• **STUDY MATERIAL**:
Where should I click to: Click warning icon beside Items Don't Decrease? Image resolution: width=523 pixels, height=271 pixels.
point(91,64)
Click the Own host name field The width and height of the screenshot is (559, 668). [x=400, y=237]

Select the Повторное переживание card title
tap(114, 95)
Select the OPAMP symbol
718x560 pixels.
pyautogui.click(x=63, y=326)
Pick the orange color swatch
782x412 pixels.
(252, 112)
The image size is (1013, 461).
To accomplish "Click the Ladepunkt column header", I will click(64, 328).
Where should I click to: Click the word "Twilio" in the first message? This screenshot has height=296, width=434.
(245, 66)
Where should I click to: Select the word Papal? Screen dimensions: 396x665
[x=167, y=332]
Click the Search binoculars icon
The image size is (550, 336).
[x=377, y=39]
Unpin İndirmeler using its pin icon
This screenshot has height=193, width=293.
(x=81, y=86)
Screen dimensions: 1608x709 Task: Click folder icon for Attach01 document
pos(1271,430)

---

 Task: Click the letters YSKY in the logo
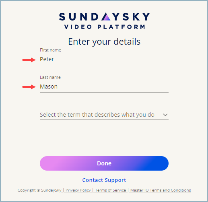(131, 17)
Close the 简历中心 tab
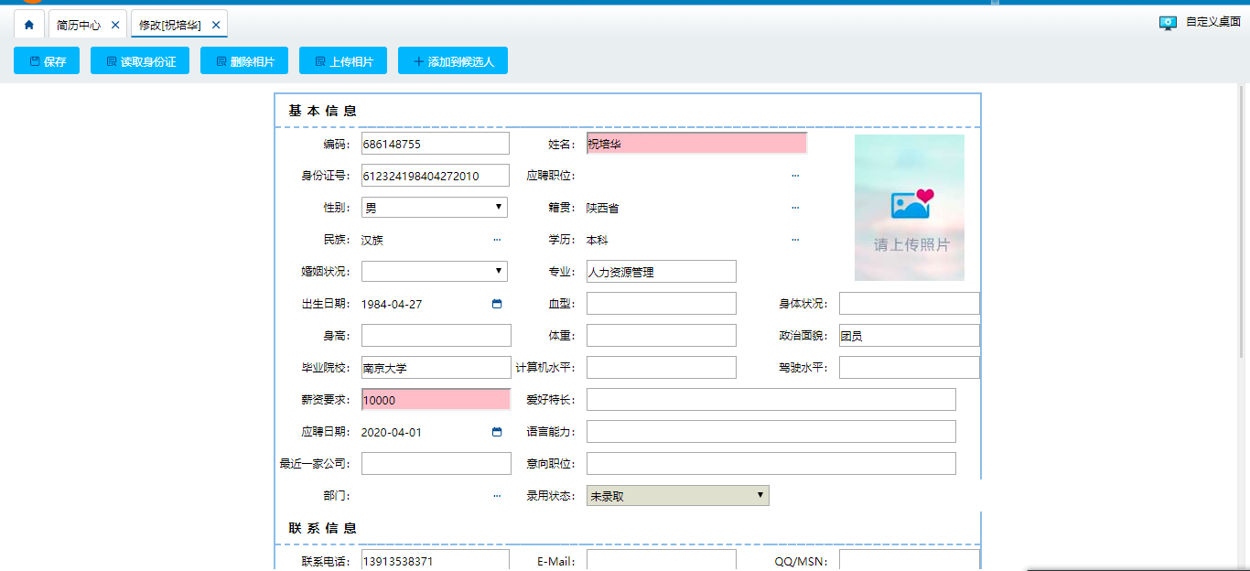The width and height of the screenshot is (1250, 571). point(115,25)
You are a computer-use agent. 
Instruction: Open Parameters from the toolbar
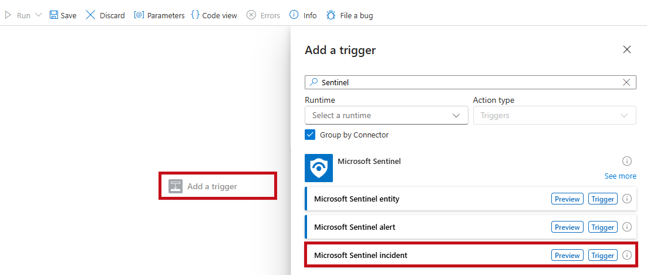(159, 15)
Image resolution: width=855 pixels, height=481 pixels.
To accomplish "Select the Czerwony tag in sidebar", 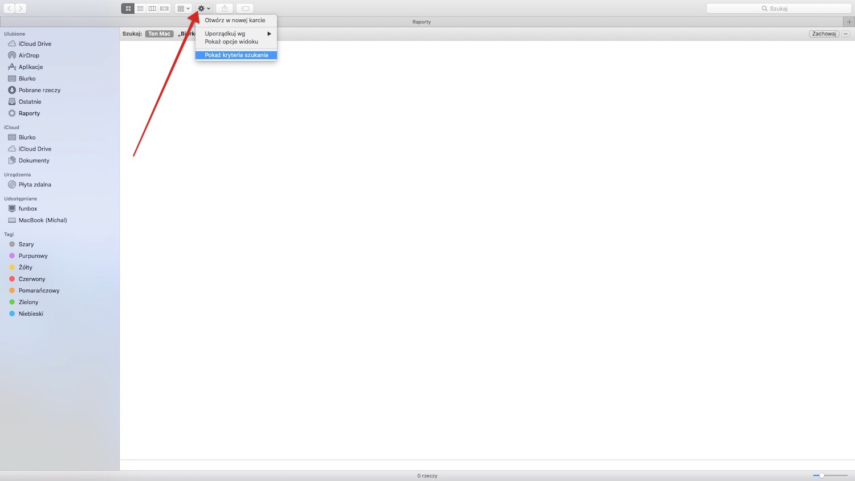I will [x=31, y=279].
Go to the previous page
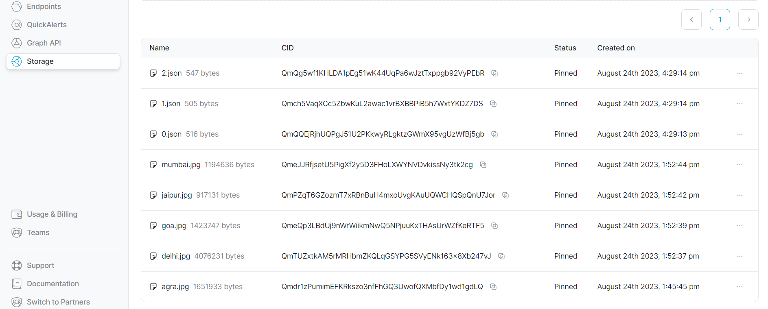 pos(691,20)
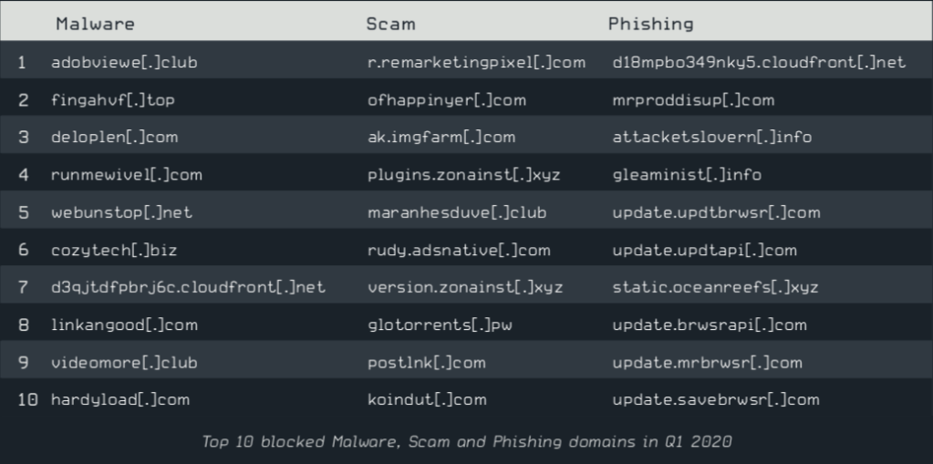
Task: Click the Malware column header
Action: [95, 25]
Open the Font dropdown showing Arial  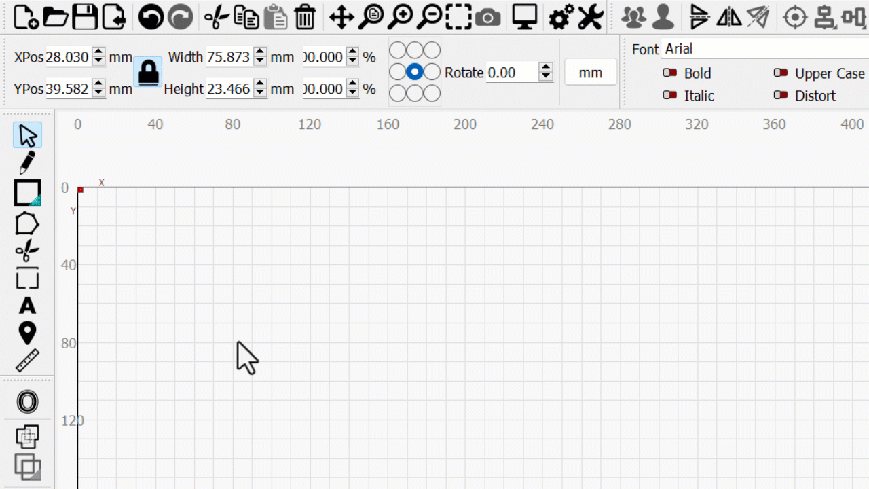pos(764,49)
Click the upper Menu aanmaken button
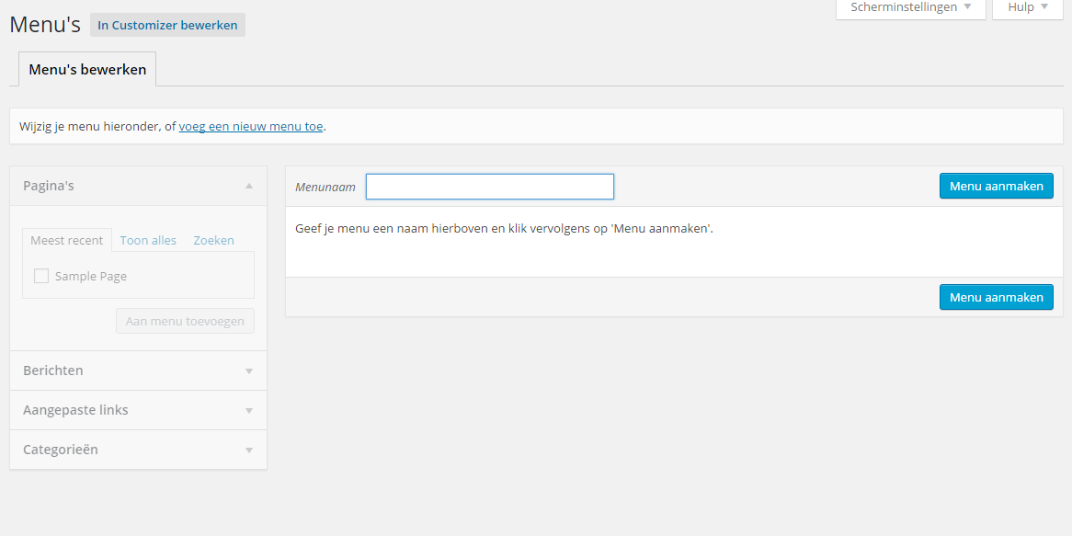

• **REQUIRED ACTION**:
Copy the entries above exactly, but only from the line holding "Where should I click to: Click warning" through the line holding "The image size is (1013, 461).", both included.

• **ANSWER FOR THE TASK**:
Where should I click to: Click warning icon beside Items Don't Decrease? Image resolution: width=523 pixels, height=271 pixels.
point(91,64)
Click the Own host name field The width and height of the screenshot is (559, 668). [x=400, y=237]

Select the Повторное переживание card title
tap(114, 95)
Select the OPAMP symbol
718x560 pixels.
pyautogui.click(x=63, y=326)
Pick the orange color swatch
782x412 pixels.
(252, 112)
The image size is (1013, 461).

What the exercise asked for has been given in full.